Gray’s examination consists of six parts: (1) an introduction to rhetorical criticism; (2) a description of the links between Isa 1:16–17 and Isaiah 58, the Isaian cries for social justice; (3) an exposition of social justice in Isa 58:6–10; (4) a listing of God’s punishments of the poor as contradiction to justice in Isaiah; (5) an inquiry into the legitimacy of Isaiah’s call to trust YHWH; and (6) a conclusion, which emphasizes the human commitment to justice, even in the absence of God’s reliability as a participant in the cause.
Gray views the book of Isaiah as a narrative whole. Nevertheless, he begins his rhetorical examination with a review of commentaries, which acknowledge the distinctions between First, Second and Third Isaiah (Isaiah 1–39; 40–55; and 56–66). Gray draws upon the findings of redactional critics who highlight thematic similarities between Isaiah 1 and 58, including the desolating circumstances of the people, YHWH’s criticism of ritual observance by people who practice treachery, and YHWH’s call for social justice as the expression of authentic worship. He proposes that these two texts, which are the rallying cry for an end to oppression and rights for the poor, constitute the ends of an arc spanning the complete book of Isaiah.

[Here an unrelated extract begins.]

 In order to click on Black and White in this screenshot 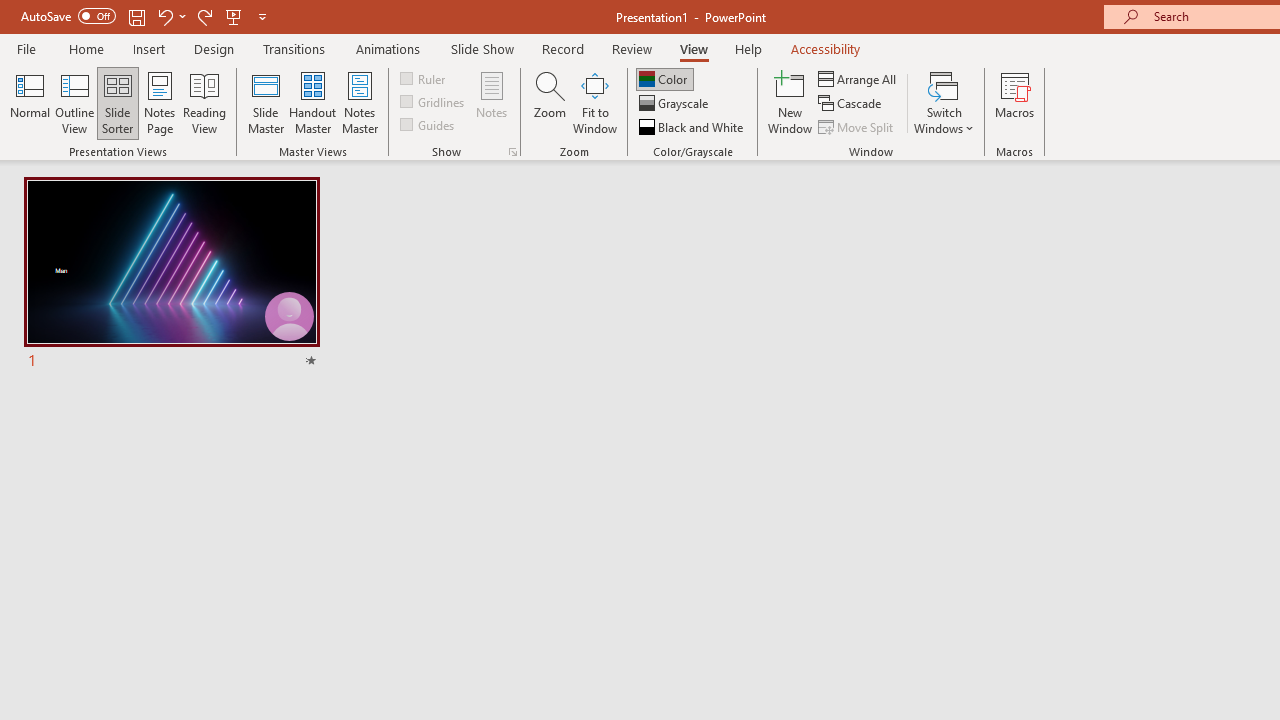, I will do `click(693, 126)`.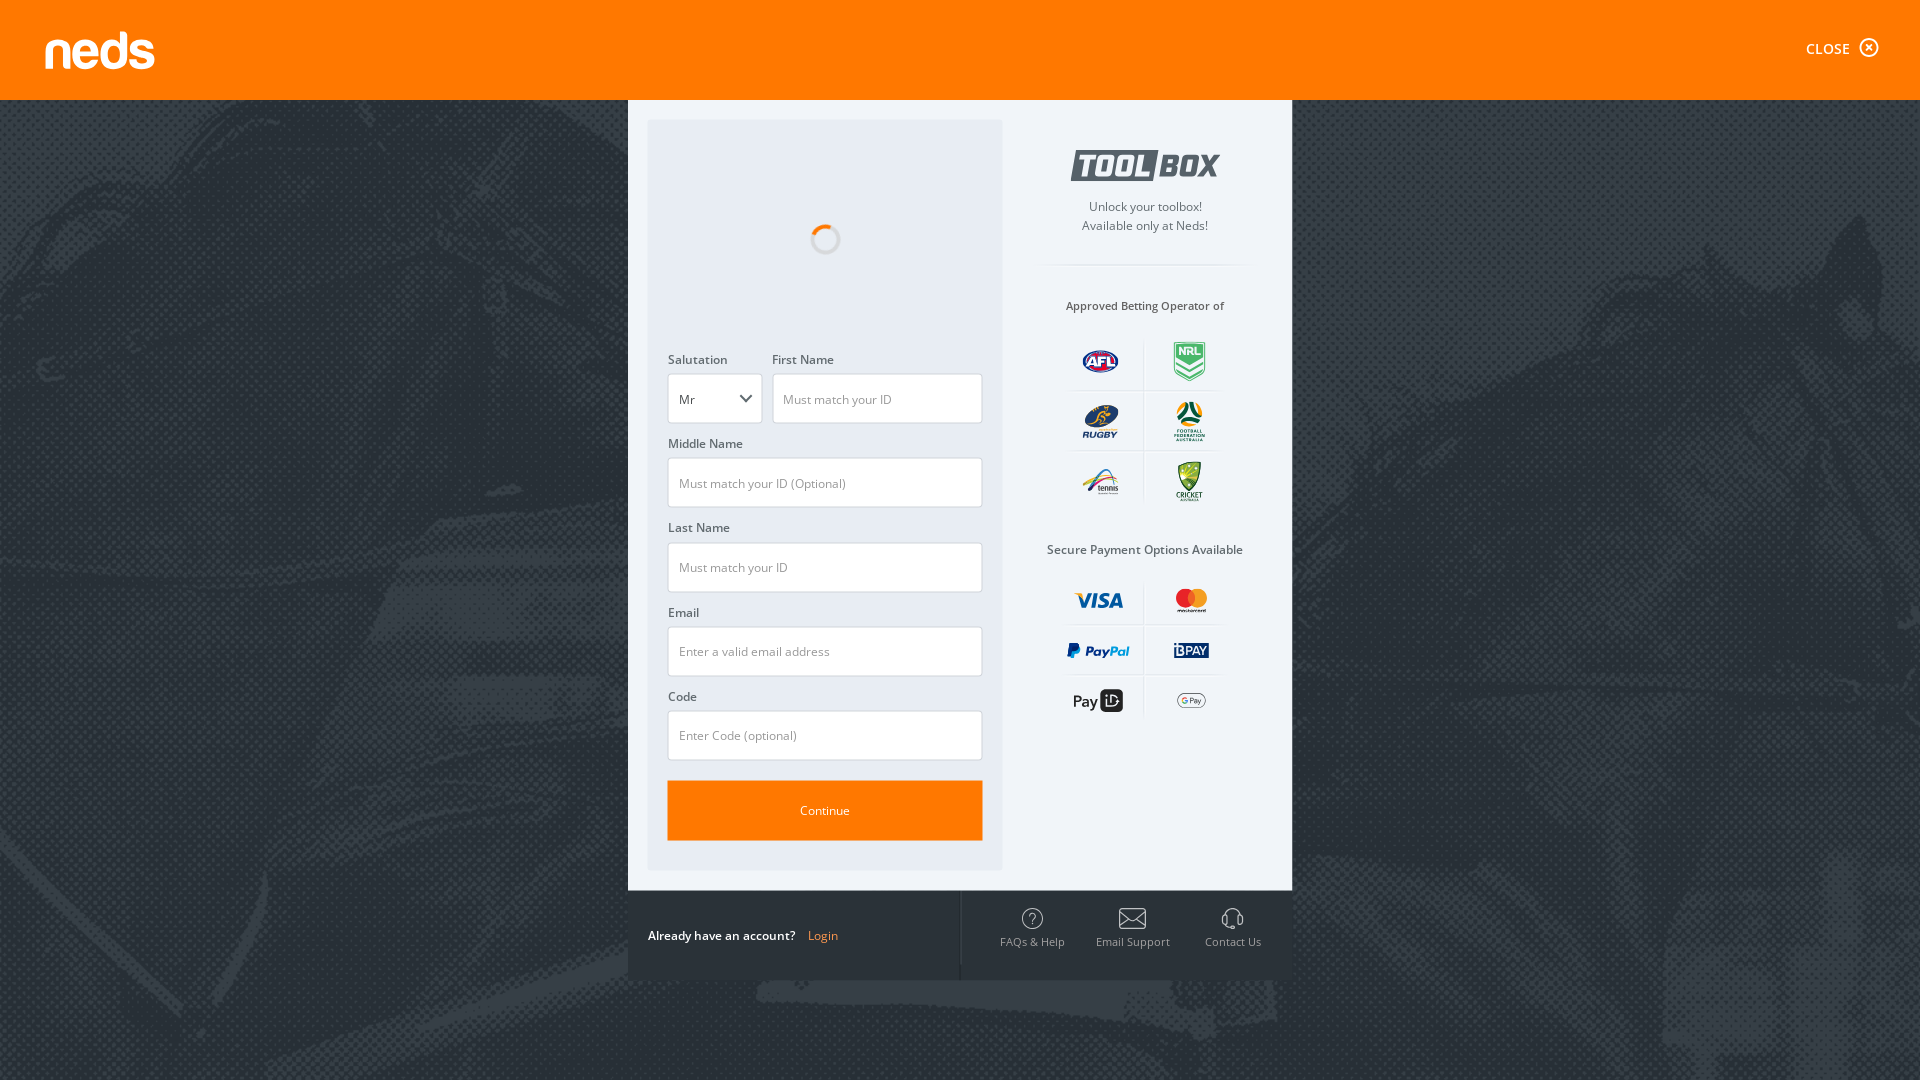 Image resolution: width=1920 pixels, height=1080 pixels. What do you see at coordinates (510, 943) in the screenshot?
I see `NFL` at bounding box center [510, 943].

However, Gray points out that, between Isaiah 1 and 58, the book contains a variety of disturbing contrasts to the presentation of YHWH as the defender of the poor and the advocate of justice. He examines in detail texts that give lie to the thesis that God is innocent of his people’s blood. Isa 9:16 (Eng. v.17) reports YHWH’s retributive attack on Israel’s young people, widows and orphans, neglecting to distinguish them from the powerful who had turned from covenant loyalty. This action is consistent with his determination to destroy Jerusalem in order to make it a righteous city (1:24–26). (This may resonate with the American military officer’s rationale for the 1969 Mai Lai massacre: “It became necessary to destroy the village in order to save it.”) Even texts that speak of YHWH’s condemnation of Judah’s leaders for their injustice do not demonstrate his innocence, in view of his punishing the whole people for the wrongdoings of the princes (5:13–15 cf. 3:13–15). YHWH extends his destructive intent to the world by voicing a determination to ravage the earth (24:17–20). Toward the end of the book, YHWH takes on the profile of a warrior bent on destroying all his adversaries on account of their lack of justice (59:15b–19). The reader must now ask, “What kind of justice is possible if God uses violence and practices genocide in order to bring about righteousness?”

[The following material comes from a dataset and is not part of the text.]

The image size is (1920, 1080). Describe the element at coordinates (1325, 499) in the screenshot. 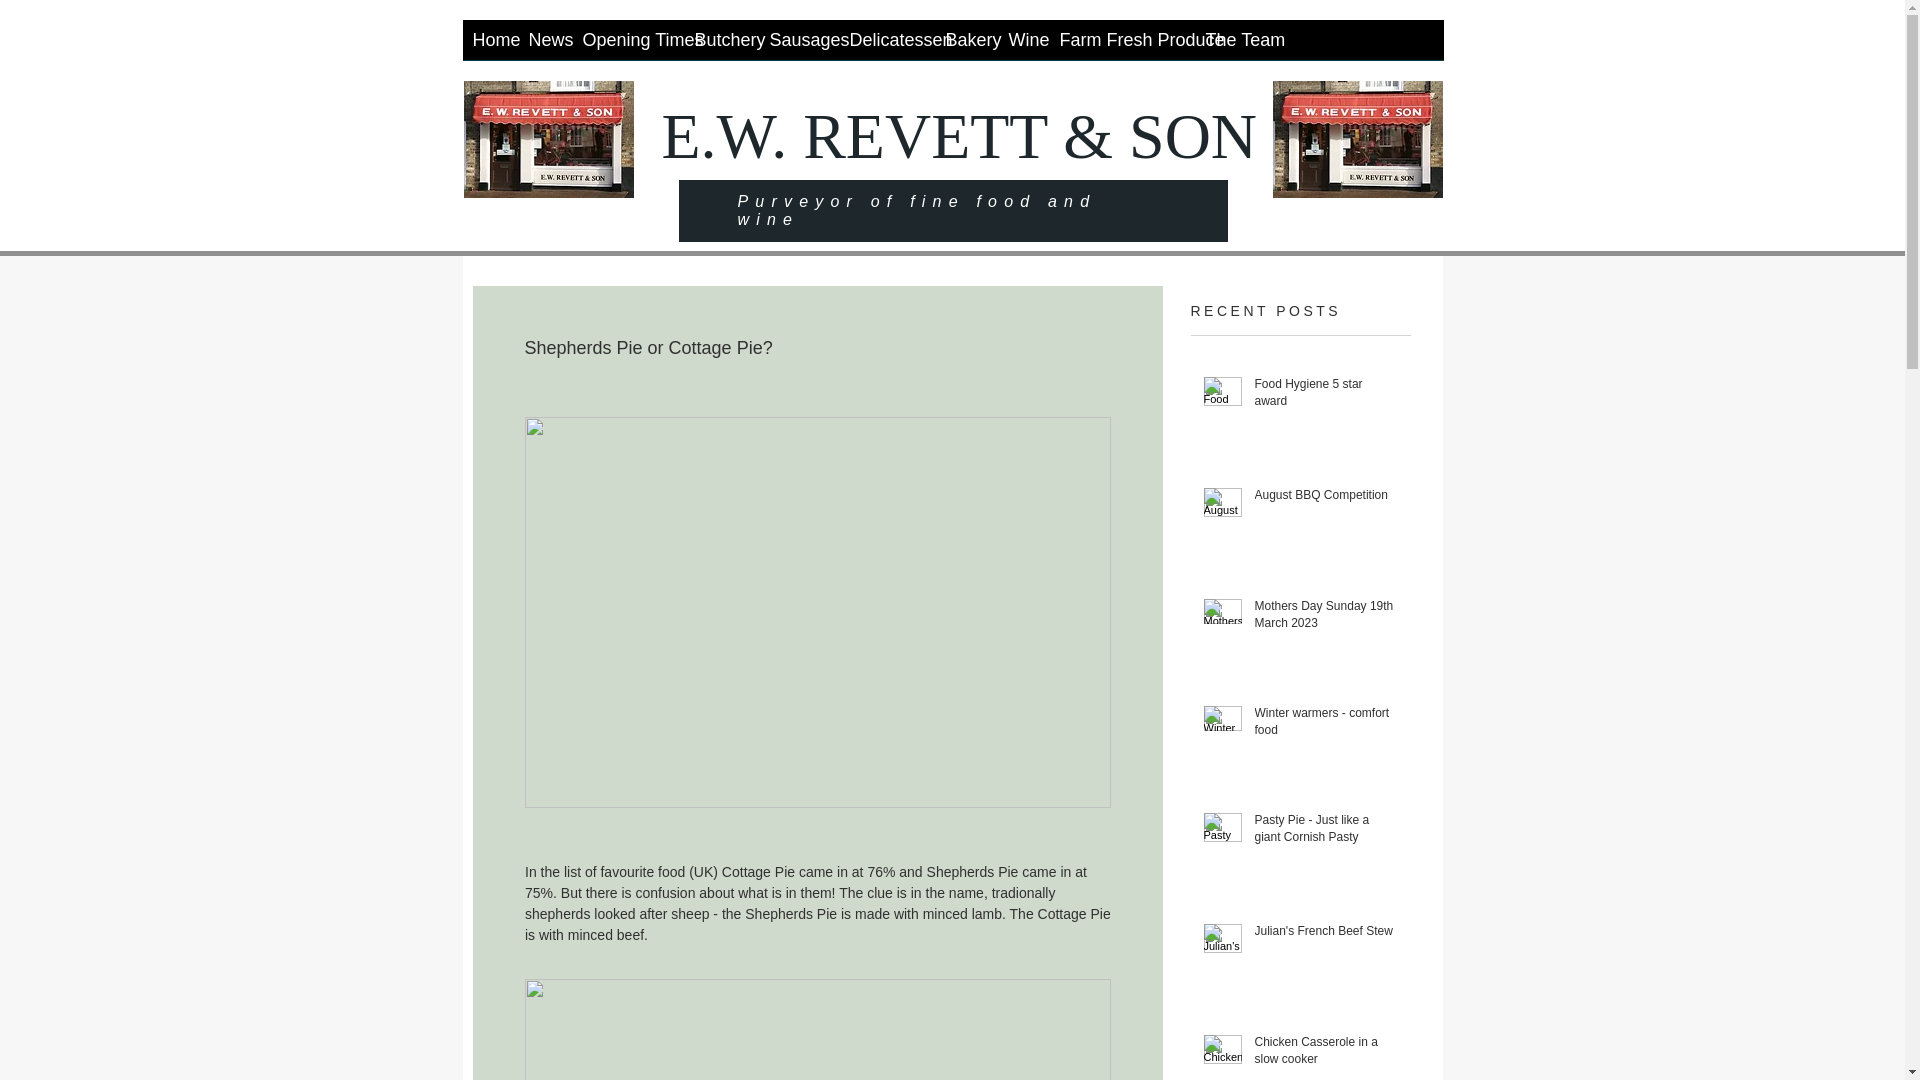

I see `August BBQ Competition` at that location.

Gray is passionate about the question because he is a minister, a person of faith, whose life-blood is the biblical Word of God. Perhaps for this reason, he protests against exegetes and biblical theologians, specialists in Isaiah, who attempt to excuse the violence of YHWH. He suggests these professionals are modern incarnations of Job’s friends, who attempt to defend the suffering of the destitute by declaring that somehow they deserve their plight (cf. Job 2:11). Gray rejects every attempt to use a doctrine of innate human corruption to justify YHWH’s retributive violence against Israel and Judah.

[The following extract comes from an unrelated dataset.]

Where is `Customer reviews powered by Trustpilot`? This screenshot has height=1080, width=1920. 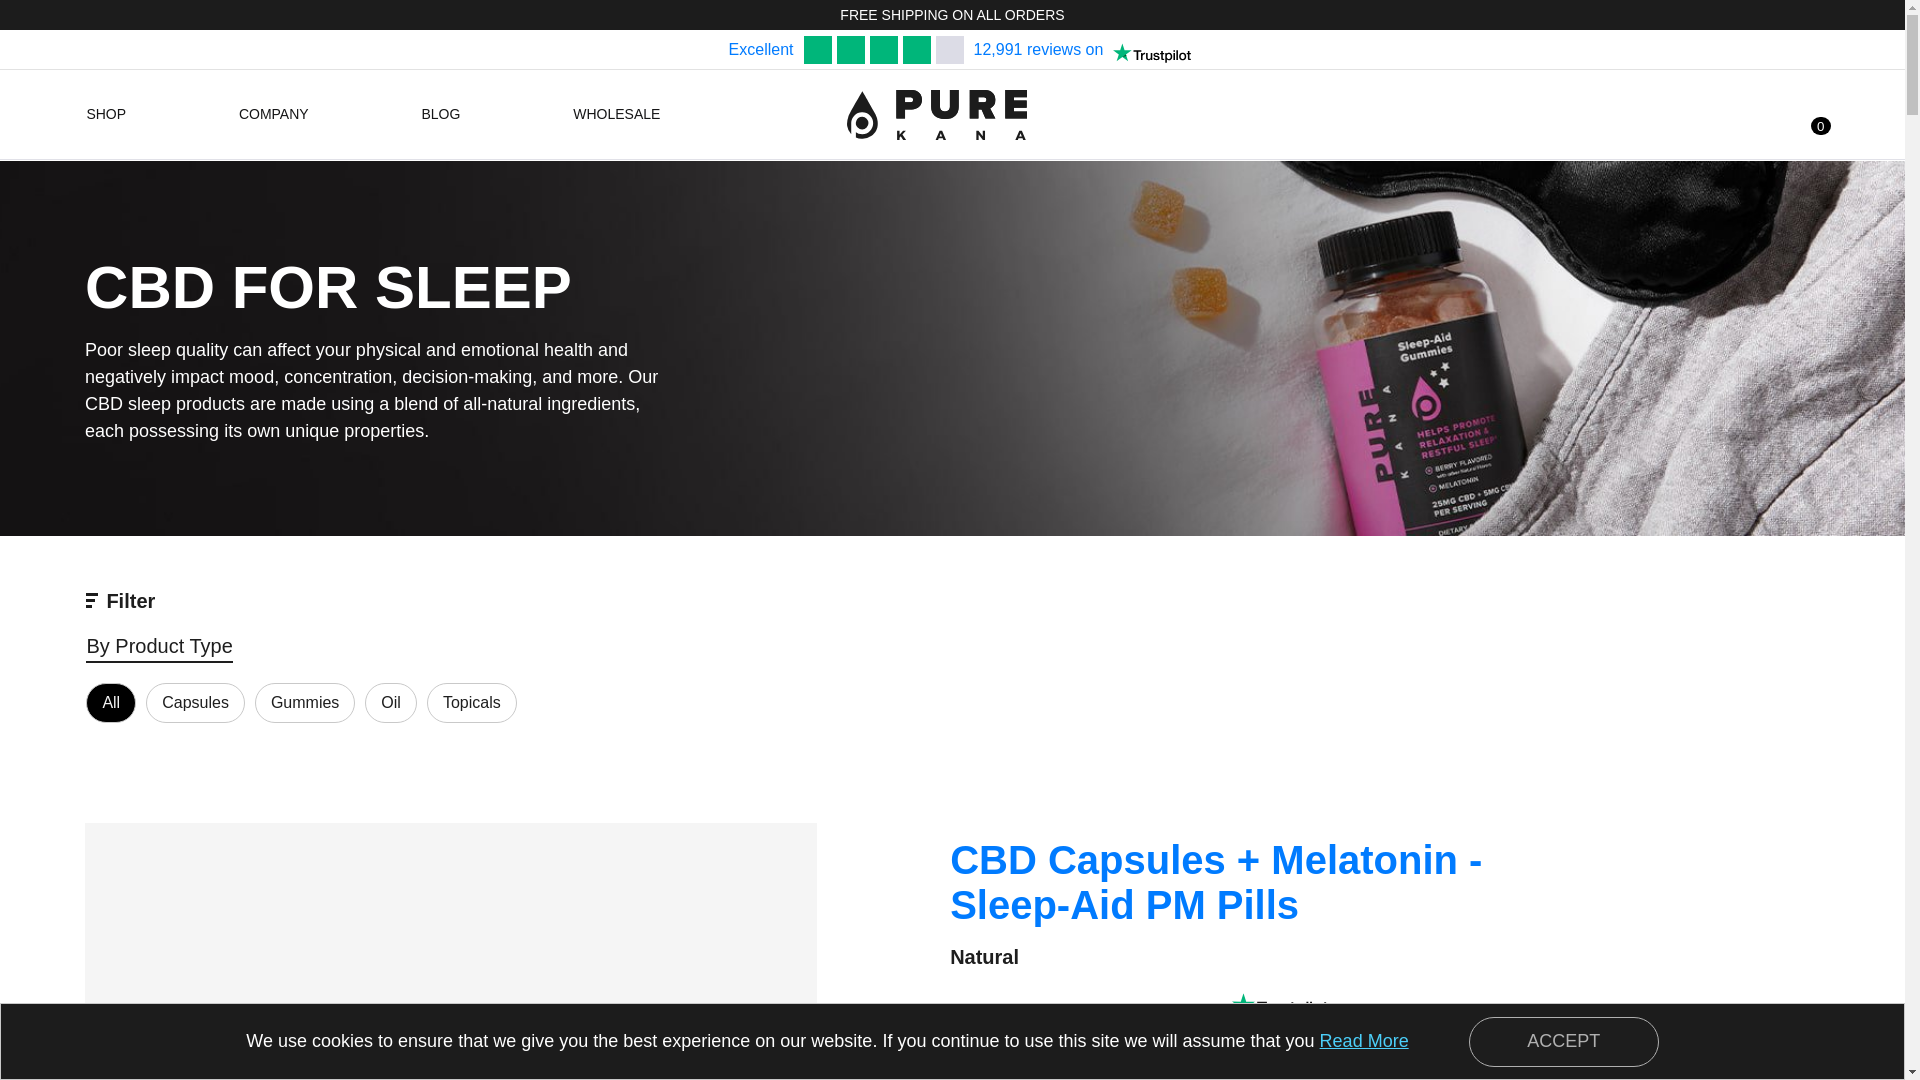 Customer reviews powered by Trustpilot is located at coordinates (1280, 1004).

Gray proposes that, by situating YHWH’s clarion demands for social justice at the beginning and end, the authors of the final version Isaiah, were suggesting how to live in a world in which even God may not be seen as a reliable source of justice. In such eras when human suffering bespeaks divine indifference or hostility, every person must practice justice, live in solidarity with the oppressed, share what they have with the destitute and count the most marginalized person as a member of one’s own family. This is the divine work that God calls forth from within human beings.
Rhetoric and Social Justice in Isaiah validates any suspicion that perhaps the God of the Bible is not a trustworthy partner for the faithful who labor in the cause of justice and human rights. Nevertheless, it is not cynical. In fact, it calls for fearless and honest exegetical work, which validates doubt and protest against predetermined readings. Gray testifies to the precept that honest scholarly examination of the Bible will contribute to justice in the world by challenging religious institutions and animating them to labor on behalf of all marginalized people. This book is an appropriate resource for missionary institutes, seminaries and undergraduate programs in biblical studies.
Gray could have enhanced his study by providing an outline of Isaiah according to themes of justice, ethnicity, retribution, and community, which are the foci of his attention. He provides insightful and sometimes provocative comments on contemporary issues of human rights, including American foreign policy, the Israeli-Palestinian tensions, and political dramas in post-colonial Africa.